Source data:
Start of Block
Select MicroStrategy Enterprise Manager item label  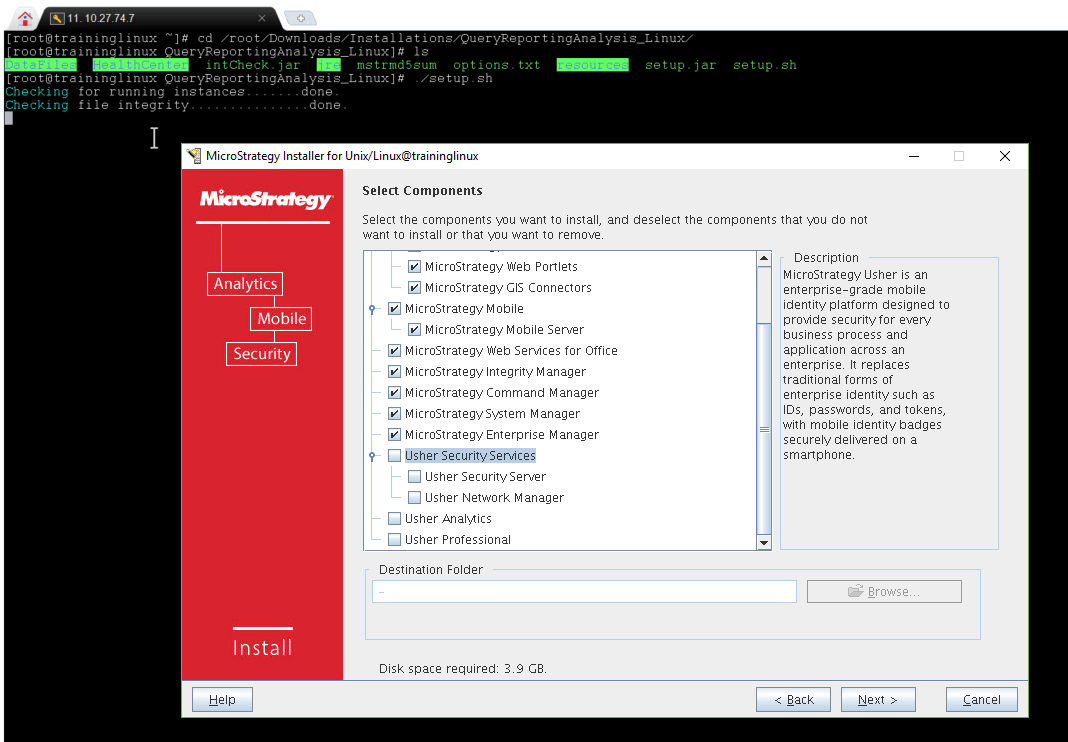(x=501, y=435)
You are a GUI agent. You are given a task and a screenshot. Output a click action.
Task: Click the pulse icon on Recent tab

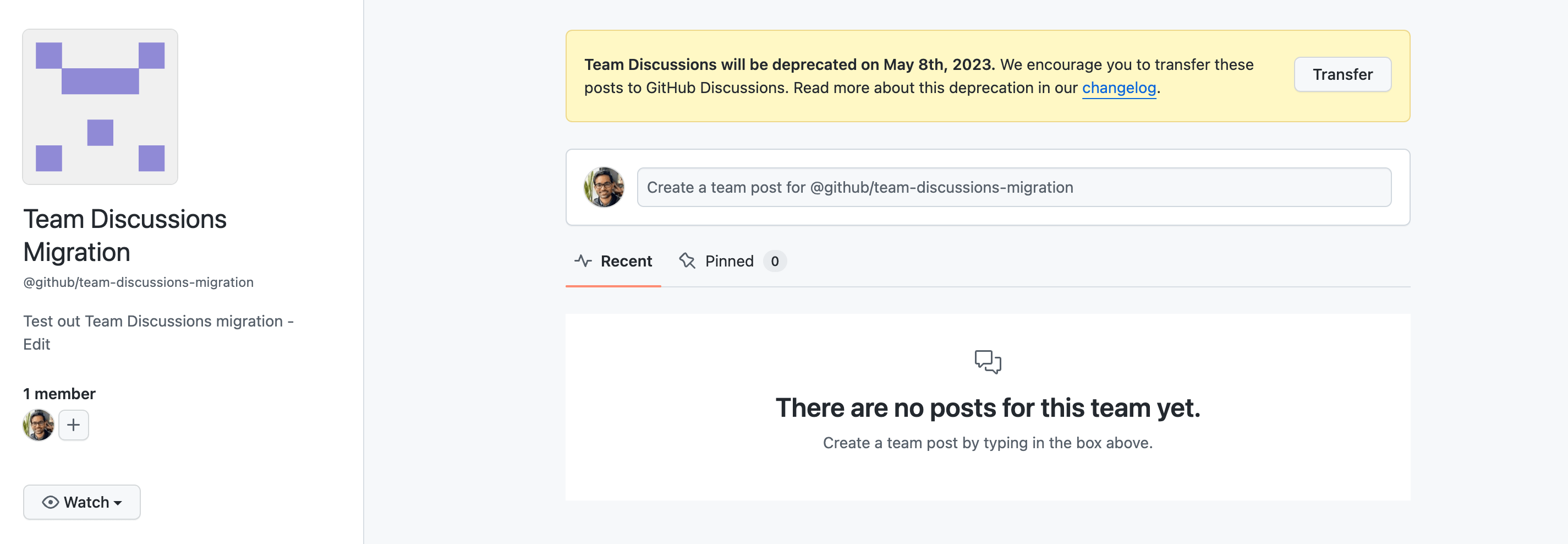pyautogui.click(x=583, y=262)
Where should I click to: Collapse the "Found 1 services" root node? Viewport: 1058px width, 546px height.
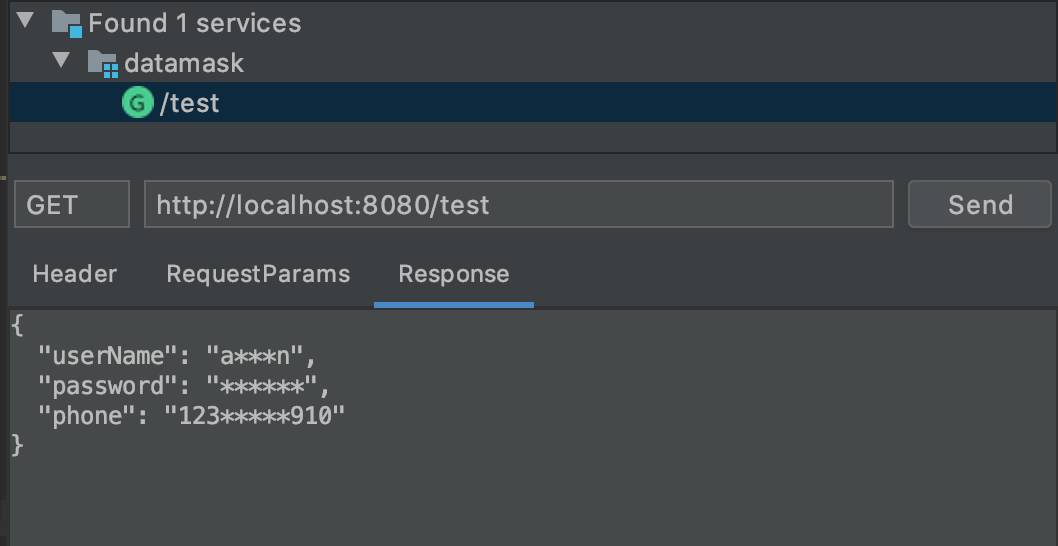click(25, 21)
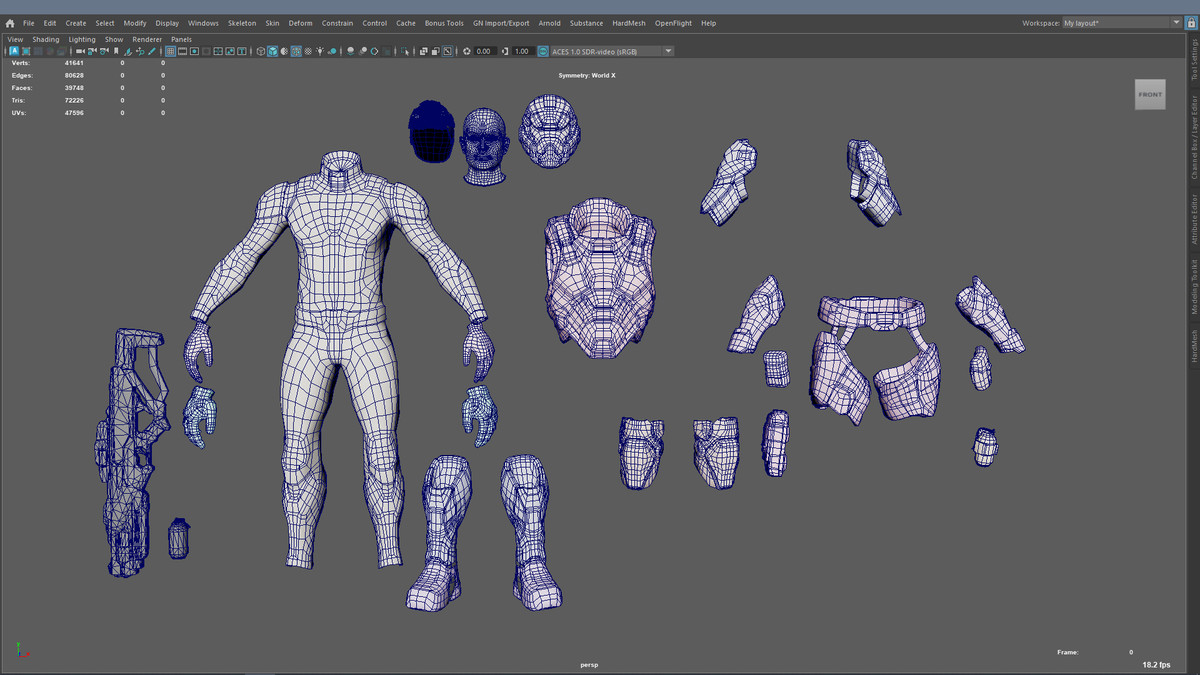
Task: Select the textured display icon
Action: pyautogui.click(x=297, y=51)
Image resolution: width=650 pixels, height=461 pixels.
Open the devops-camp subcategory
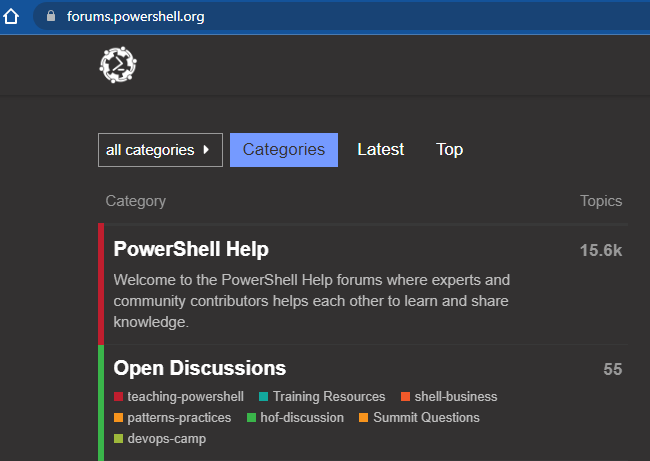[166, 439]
End of Block
Start of Block
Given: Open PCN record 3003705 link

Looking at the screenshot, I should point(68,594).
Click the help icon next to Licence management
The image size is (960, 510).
End of Block
What needs to be done: Where the listing above reaches the line that contains "Given: Open PCN record 3003705 link", start retyping, and finish with the line that contains "The image size is (960, 510)."; reproduce those lines exactly and no others.

Result of the task:
Given: Open PCN record 3003705 link

Looking at the screenshot, I should point(68,594).
Click the help icon next to Licence management
The image size is (960, 510).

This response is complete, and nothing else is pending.